長い目で見れば、人々が今抱えている問題も、次の時代へたどり着くための、通過しなければならない嵐のような気がして来る。一人の人間の一生が、まっすぐなレールの上をゴールを目指して走るものではないように、人間という種の旅もまた、さまざまな嵐に出会い、風向きを見ながら、手探りで進む、ゴールの見えない航海の様なものではないだろうか。
混沌とした時代の中で、人間が抱えるさまざまな問題をつきつめてゆくと、私たちはある無力感におそわれる。それは正しいひとつの答えが見つからないからである。が、こうも思うのだ。正しい答えなどはじめから存在しないのだ、と。そう考えると少しホッとする。正しい答えを出さなくてもよいというのは、なぜかホッとするものだ。しかし、正しい答えは見つからなくとも、その時代その時代でより良い方向を模索してゆく責任はあるものだ。時代の渦に巻き込まれながらも何とか舵をとりながらすすんでいこうとするグッチンインディアンの人々の夢に、僕はそのことを強く感じていた。
自然と向き合わなければ暮らしていけない厳しい環境の中では、人は生きることに謙虚にならざるを得ない。
星野さんの言葉から感じるのは、そういう慎ましさや謙虚さと、だからこその生きることの価値への賛美。
地球温暖化や未曾有の気象変動、大地震に未知のウイルス・・・改めて顕になったのは、今の世の中の傲慢さだった。

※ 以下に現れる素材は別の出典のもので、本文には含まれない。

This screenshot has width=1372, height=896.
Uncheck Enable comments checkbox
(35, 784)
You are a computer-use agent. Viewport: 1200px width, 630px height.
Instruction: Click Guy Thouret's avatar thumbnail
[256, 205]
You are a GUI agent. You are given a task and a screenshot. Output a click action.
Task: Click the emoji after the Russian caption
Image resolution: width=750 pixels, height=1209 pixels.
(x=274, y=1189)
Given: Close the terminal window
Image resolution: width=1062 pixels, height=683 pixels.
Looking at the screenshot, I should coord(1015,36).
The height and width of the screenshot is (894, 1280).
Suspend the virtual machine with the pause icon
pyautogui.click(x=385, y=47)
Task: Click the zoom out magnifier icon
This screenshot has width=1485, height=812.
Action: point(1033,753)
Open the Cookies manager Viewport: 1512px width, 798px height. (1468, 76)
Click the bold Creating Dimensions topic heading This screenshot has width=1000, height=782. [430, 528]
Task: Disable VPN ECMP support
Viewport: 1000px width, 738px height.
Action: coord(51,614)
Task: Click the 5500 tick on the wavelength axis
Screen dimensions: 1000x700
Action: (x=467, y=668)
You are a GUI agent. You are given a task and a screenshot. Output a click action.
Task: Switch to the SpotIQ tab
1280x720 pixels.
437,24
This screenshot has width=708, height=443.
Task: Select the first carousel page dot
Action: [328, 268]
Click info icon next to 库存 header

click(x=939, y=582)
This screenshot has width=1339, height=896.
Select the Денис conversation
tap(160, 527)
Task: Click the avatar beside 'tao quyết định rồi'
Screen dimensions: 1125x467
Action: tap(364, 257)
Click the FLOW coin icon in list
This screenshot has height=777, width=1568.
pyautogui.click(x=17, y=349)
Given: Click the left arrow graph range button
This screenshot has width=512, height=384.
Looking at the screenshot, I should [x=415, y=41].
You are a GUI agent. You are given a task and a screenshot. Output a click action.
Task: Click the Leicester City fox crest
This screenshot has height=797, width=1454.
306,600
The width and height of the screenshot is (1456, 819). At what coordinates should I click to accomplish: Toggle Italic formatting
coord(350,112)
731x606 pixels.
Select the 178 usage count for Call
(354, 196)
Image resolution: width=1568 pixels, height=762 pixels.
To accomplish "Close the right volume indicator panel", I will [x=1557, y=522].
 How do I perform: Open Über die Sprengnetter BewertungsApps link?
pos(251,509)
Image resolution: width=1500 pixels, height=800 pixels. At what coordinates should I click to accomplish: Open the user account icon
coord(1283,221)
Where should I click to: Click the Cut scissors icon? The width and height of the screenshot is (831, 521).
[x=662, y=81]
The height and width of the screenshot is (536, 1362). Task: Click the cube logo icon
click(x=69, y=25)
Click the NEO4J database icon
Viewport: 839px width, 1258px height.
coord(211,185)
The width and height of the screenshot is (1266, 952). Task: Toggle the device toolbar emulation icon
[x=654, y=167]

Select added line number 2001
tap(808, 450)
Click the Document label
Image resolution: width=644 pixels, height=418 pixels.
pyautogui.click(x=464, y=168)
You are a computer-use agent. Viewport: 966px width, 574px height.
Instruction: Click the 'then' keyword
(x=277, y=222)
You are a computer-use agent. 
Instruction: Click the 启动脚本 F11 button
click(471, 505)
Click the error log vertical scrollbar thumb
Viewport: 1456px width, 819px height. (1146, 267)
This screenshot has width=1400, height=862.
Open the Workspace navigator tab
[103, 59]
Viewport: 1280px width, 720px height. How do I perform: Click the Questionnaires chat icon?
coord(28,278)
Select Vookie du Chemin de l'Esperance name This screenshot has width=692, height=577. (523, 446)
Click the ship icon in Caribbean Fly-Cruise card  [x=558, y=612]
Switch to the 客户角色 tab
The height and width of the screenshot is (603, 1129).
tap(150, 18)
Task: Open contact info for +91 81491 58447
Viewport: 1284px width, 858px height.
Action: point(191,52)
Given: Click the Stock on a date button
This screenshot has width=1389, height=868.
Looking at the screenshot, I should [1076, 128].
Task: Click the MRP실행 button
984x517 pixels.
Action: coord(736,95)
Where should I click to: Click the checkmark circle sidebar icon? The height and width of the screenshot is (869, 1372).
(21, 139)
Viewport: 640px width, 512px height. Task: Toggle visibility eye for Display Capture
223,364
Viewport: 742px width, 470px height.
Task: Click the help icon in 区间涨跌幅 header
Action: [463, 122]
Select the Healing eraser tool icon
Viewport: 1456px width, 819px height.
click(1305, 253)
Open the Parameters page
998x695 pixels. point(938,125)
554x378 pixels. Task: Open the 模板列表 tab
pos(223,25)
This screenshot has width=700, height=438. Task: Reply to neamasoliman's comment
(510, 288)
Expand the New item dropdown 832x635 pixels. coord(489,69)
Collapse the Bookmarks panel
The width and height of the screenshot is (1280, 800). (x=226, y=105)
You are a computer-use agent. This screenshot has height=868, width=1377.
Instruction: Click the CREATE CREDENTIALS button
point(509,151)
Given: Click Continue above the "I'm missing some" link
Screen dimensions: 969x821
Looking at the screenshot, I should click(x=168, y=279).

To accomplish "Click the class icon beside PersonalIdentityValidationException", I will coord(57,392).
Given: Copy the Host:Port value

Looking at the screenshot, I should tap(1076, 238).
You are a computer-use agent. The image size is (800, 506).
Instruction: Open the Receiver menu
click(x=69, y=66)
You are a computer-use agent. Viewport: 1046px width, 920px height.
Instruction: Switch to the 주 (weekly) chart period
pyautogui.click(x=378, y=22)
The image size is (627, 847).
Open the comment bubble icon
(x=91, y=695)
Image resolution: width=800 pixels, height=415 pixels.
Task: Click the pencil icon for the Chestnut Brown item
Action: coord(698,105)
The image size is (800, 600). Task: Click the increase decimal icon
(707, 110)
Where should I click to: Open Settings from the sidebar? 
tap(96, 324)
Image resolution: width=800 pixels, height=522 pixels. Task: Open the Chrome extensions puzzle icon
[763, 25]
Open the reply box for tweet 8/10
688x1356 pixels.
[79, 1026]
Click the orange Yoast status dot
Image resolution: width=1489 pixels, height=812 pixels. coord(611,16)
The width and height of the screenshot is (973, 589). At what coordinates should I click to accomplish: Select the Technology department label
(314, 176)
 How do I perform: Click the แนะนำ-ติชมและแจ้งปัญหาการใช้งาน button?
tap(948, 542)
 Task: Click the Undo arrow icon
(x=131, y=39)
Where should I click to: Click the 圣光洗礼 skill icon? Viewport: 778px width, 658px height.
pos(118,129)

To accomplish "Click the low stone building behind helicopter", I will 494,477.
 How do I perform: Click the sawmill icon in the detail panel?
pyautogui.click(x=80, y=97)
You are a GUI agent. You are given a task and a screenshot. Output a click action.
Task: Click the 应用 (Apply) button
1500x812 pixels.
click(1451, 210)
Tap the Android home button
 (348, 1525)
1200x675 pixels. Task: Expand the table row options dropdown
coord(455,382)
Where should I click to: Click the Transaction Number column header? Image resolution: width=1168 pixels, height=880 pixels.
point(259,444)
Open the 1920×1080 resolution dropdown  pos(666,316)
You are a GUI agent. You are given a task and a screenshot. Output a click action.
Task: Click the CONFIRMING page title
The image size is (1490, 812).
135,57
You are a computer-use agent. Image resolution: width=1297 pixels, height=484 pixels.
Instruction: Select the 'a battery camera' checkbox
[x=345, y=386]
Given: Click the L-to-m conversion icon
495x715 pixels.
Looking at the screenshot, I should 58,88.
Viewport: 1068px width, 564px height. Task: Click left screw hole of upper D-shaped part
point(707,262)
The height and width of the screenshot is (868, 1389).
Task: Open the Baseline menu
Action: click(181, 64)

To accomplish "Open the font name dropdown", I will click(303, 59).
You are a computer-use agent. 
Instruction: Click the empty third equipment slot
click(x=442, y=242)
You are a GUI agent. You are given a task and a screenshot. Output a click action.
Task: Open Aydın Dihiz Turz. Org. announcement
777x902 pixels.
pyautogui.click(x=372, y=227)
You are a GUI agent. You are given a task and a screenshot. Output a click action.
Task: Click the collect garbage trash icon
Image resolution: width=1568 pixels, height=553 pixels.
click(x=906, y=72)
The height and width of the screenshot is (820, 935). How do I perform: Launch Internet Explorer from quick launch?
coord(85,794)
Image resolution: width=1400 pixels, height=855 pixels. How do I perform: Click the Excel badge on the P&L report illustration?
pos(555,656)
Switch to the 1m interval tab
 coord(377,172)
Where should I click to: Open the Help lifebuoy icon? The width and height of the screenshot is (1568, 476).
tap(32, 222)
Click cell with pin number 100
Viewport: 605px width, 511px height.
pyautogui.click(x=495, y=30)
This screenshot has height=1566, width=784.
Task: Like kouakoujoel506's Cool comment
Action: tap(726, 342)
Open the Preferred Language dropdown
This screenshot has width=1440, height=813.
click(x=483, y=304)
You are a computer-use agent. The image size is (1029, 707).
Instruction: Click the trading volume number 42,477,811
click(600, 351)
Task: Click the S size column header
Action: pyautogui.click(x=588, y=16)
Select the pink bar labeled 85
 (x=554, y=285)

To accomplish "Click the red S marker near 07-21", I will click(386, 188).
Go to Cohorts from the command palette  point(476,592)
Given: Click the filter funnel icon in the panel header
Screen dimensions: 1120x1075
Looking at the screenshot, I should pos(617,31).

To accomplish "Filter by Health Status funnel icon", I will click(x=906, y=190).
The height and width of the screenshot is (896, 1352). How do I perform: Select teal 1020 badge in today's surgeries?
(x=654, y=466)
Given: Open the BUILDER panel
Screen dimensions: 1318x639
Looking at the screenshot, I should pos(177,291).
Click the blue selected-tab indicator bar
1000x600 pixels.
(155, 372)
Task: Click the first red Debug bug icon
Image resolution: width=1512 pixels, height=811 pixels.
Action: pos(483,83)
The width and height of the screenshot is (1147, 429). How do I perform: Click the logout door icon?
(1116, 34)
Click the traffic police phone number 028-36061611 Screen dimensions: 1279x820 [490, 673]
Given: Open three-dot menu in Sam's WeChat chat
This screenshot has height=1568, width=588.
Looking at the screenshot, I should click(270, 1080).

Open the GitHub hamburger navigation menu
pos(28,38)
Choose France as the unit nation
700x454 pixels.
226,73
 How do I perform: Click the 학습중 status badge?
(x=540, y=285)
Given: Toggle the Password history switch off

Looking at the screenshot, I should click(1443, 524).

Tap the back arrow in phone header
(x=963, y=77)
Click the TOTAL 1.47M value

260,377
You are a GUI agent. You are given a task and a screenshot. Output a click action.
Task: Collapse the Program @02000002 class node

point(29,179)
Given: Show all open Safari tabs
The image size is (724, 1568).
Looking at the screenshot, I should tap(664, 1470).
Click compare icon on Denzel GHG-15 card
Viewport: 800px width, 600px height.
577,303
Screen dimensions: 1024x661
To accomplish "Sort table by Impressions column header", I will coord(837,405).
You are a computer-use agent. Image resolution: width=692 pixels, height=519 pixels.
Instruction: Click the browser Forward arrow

これを「自然が警鐘を与えにきたのだ」などと擬人化して捉えたくはない。
世界はもともとこういうもので、人間がいつの間にか忘れてしまっていただけのこと。
生きていることは、それだけでじゅうぶんなことなんだろう。
星野さんは、極北の地で人々の暮らしに寄り添いながら、人類の未来のことを考えていた。人類の未来に希望を見出そうとしていた。
つくづく、人類の羅針盤のような惜しい人を亡くしたものだと思う。
(2009年2月8日初出記事を加筆修正)
当時「地球温暖化」と呼ばれていた現象は今や「地球沸騰化」と呼ばれるようになり、この記事の2年後には「東日本大震災」が発生し、11年後には「新型コロナウイルス」が世界中で多くの命を奪っていった。
そういう経験を経ても、種としての人間はたくましく生きている。
世界の成り立ちというのはそもそもそういうものなんだろう、という印象がいろんな経験を経てより強くなった。
人間はたくましい。生命はたくましい。死ぬまで生き続けるし、滅びるまで栄え続けるだろう。
そう考えることで、あまり先々の心配をすることが少なくなった気がする。見えない未来に脅かされることが少なくなった気がする。